### [ASSIGNMENT]
Using the listing below, set down exactly the lines starting at the line that contains "Given: Open the user avatar in header" and ending at the line that contains "1522x784 pixels.", both included, and no others.

### [INPUT RECORDS]
* * *

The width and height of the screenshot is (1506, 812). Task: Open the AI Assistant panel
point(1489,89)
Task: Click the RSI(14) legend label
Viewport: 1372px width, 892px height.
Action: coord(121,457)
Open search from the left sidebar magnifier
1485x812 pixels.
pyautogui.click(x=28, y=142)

* * *

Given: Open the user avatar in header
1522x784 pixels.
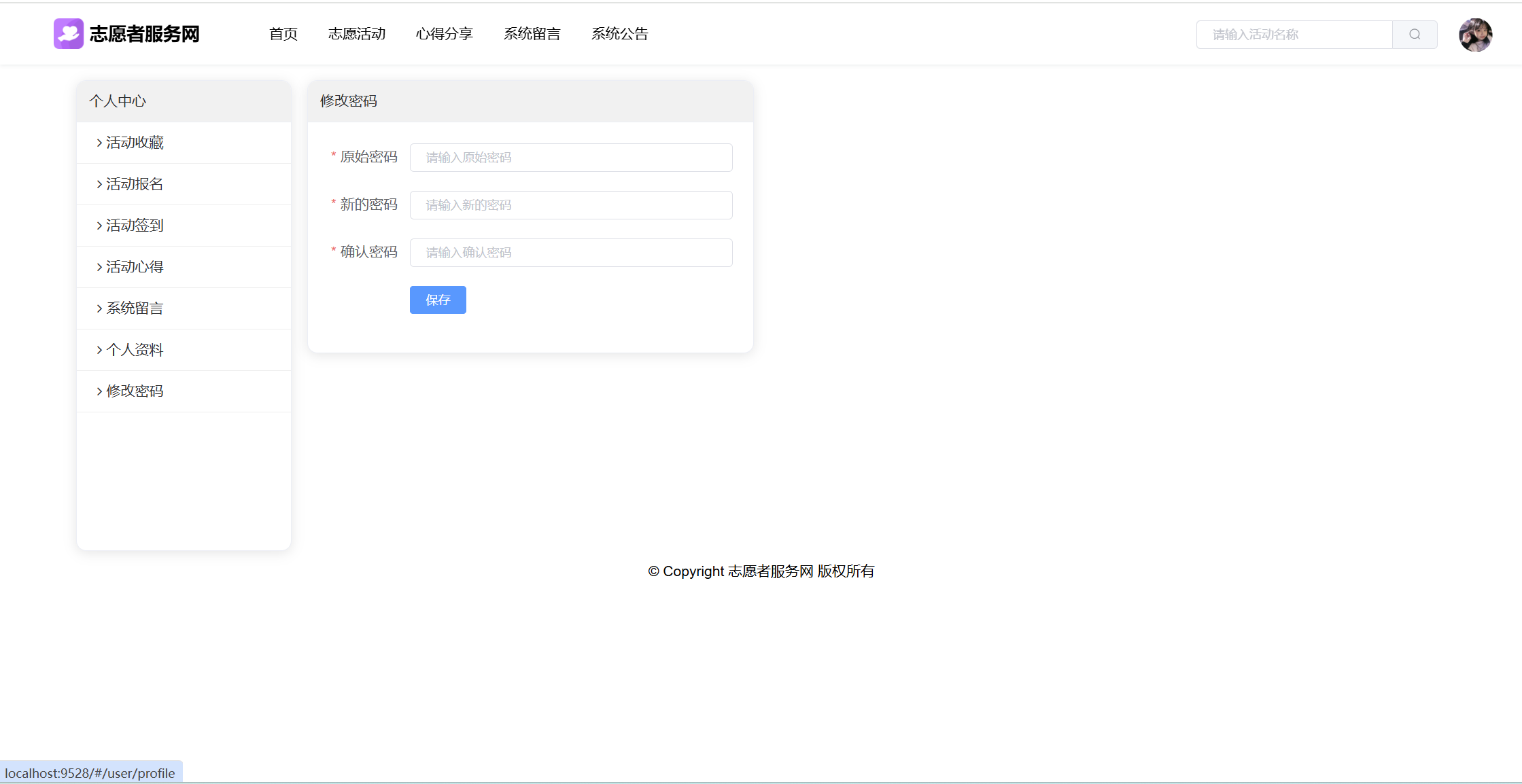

* * *

### [FINAL ANSWER]
Given: Open the user avatar in header
1522x784 pixels.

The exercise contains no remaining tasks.